__Task to complete__. Your answer must consist solely of the lines from the one containing "Given: Open the Settings dropdown menu" through the last line of the records below, reproduced exactly, with all pictures omitted.

* * * * * * * * *

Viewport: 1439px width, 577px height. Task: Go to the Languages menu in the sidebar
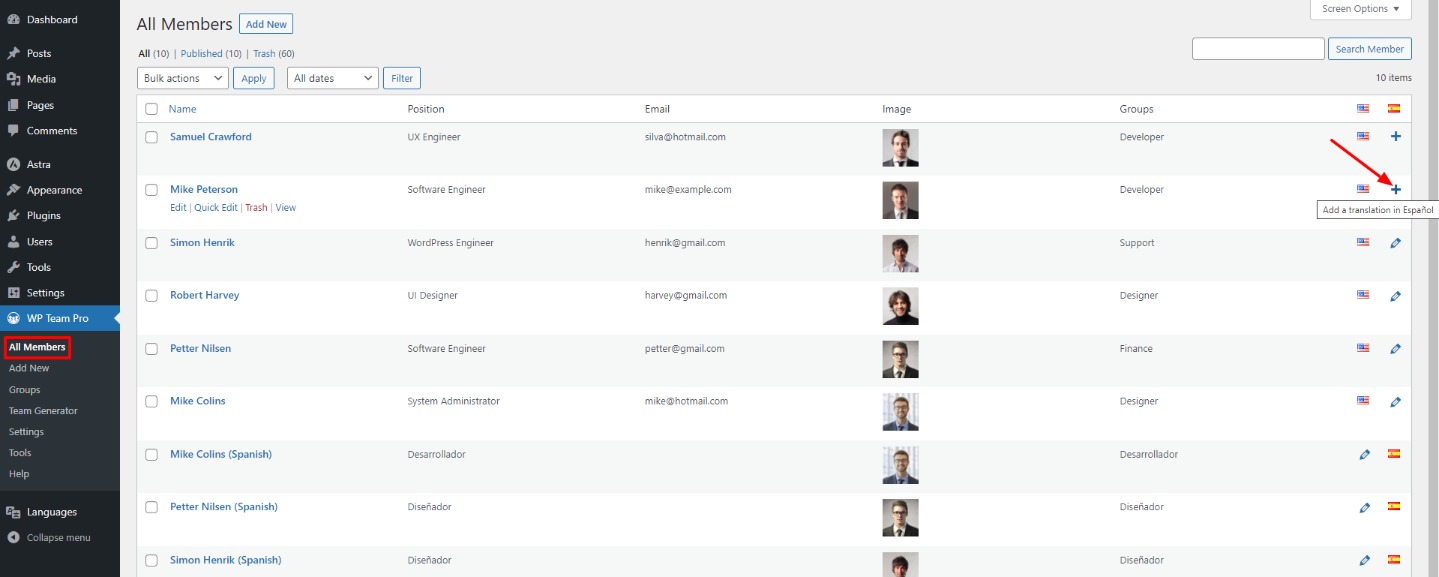tap(51, 512)
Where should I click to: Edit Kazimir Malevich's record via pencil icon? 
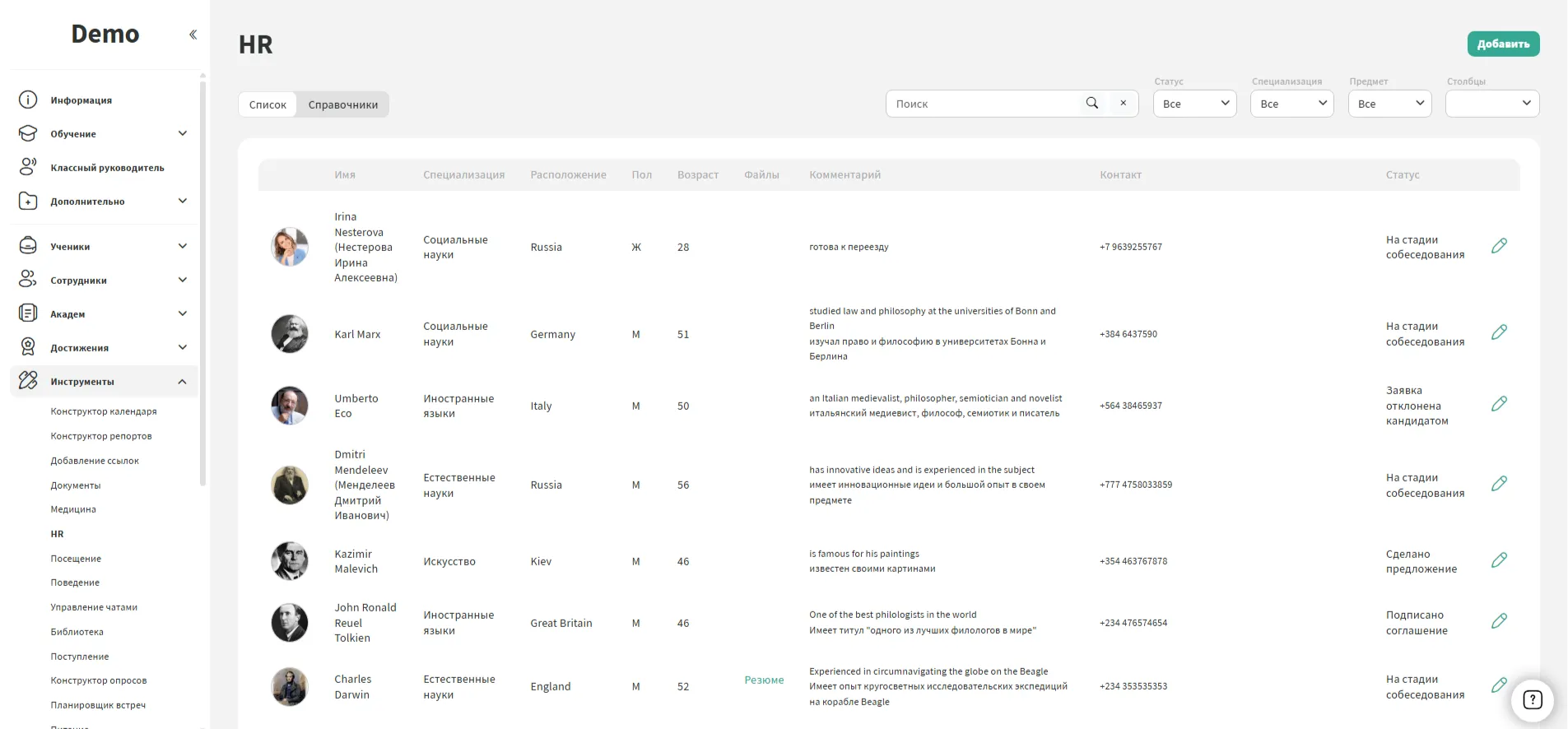pos(1499,560)
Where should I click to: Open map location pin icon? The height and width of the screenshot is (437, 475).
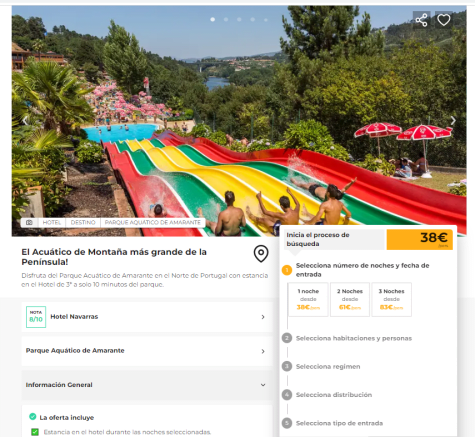tap(261, 254)
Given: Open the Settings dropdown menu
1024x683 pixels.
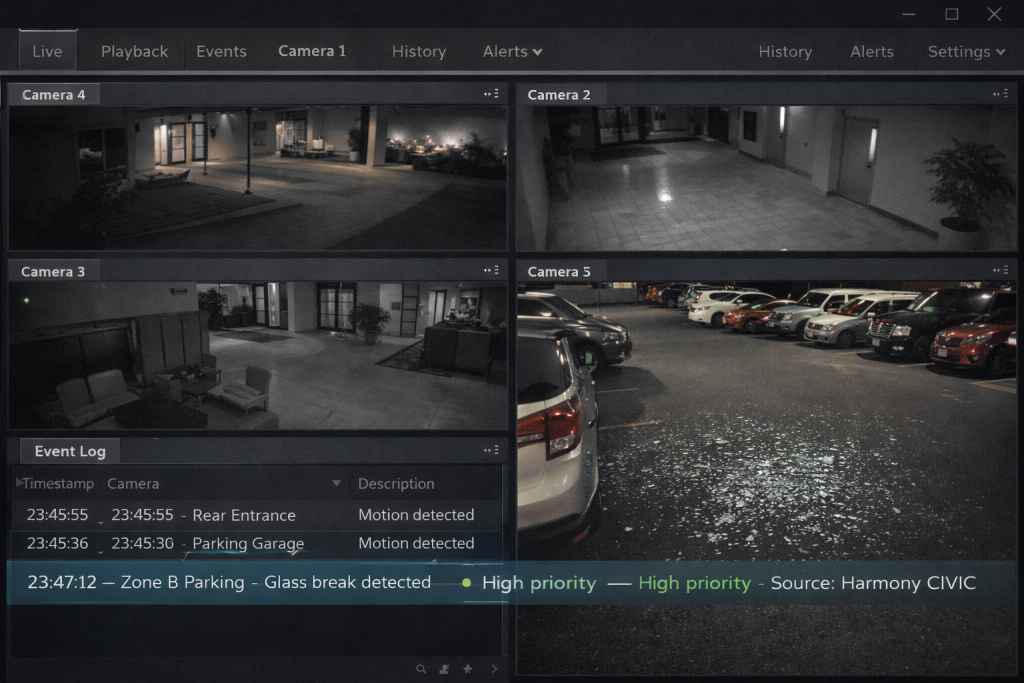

* * * * * * * * *

__The answer__.
Given: Open the Settings dropdown menu
1024x683 pixels.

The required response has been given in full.